I honestly don't know. Until then, I Am Searching.

Who Am I,

July 8, 2007

Dear Kate: An Open Letter To A Reader

So,
Kate how are you? Who are you? I love when I get messages from people that I don't know who read my blog! Usually it's just the fam and friends that visit Beautifuldammit but it makes me happy to know that somewhere, out in the cyber universe, someone that I don't know stumbles across this random grouping of words known as my digital life! Kate, first thank you for the compliment about loving my blog. It truly is an exercise to try to keep it as up-to-date as possible. I did want to write to you in response to a comment you left on my post Year One: Aftermath. You stated, Question: If God wanted to, could he give a mortal man/woman the power to absolve sins in his (Gods) name?

A very interesting question, Kate. The question you posed came from a comment I made in that particular post where I state that I had an urge to confess but not be absolved because no mortal man or woman has that power.
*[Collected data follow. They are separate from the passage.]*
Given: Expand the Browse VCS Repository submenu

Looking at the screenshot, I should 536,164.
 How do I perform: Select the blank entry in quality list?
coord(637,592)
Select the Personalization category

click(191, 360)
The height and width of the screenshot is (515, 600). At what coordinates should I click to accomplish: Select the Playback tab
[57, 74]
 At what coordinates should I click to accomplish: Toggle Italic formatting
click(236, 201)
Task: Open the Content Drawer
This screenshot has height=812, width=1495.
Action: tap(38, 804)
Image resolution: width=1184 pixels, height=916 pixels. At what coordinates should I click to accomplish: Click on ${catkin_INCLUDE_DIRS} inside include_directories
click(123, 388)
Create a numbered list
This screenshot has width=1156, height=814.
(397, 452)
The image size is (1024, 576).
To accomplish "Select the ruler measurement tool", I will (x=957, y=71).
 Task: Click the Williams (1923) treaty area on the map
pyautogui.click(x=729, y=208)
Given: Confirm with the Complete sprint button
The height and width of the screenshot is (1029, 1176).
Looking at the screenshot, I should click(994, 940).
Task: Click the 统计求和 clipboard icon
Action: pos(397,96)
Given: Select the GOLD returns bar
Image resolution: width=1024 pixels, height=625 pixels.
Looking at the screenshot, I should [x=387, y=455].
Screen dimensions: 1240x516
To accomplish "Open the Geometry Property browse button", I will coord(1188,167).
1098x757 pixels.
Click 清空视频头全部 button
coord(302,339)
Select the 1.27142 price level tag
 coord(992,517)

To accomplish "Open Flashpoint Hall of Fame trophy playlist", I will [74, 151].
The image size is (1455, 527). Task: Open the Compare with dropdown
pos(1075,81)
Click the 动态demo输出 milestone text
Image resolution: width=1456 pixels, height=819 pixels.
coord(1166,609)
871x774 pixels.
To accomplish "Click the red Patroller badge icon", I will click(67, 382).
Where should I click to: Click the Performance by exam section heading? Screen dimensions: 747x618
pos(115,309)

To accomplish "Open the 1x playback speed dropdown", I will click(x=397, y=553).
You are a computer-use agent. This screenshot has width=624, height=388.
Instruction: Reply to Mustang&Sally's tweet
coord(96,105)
Sin is a burden that lays heavy on my heart on a continual basis. It is something that I struggle with and I do ask to be forgiven of those transgressions which I make against that good nature of God and all that He has given. I do believe that God gives his message to us in many different ways, including the gifts that we are bestowed with on a daily basis. My life is at its most serene when I follow the path and I begin to have the most difficulty when I question and decide not to listen. My Faith is my Trust in the Love that He provides. Now with that being said, it is in Man that I have doubt. Man is the most boastful when she (or he) say that they know the mind of God or understand his wants or needs better than another person. What mortal can lay claim to that? What mortal can lay claim to the idea that they understand my transgressions and because they know the mind of God, can forgive me in His name? I was always amazed how many religions can lay claim to the right of forgiveness. A man (for arguments sake, let's use the term priest) has studied the word of God through the Bible and has received an ordination. Where does the power of Ordination came from? Is it really from God? All of those rights and clearances that come from that Ordination come from another mortal who received it from another mortal all the way back to one man (not a she but a he) who claims to be God's representative on Earth (and he received that moniker and power by privilege and luck of birth and place not necessarily that of the hand of God). I just can't fathom that any one mortal who is cloaked in Sin can absolve another who wears that same cloak. My heart (and God knows what a dark and desolate place that is) is opened to God because I can hide nothing. Not my desires or my wants or my happiness can be blocked from His view and only He can see when I ask for forgiveness how much of that is genuine. Forgiveness lies in my heart and comes from a true place. That is why when I say no mortal can give absolution because I don't believe God gives that power to any mortal. This is not to say that if God wants to, God can give that power of Absolution to any one He deems fit. I do not claim to know the mind of God. I am not that vain.

I hope Kate that we can keep up this discussion. I hope that you keep reading my blog and I hope that my readers understand that there are many paths to the Truth which is love, compassion and understanding. Use whatever name deemed fit, we are all walking (hopefully) in the same direction.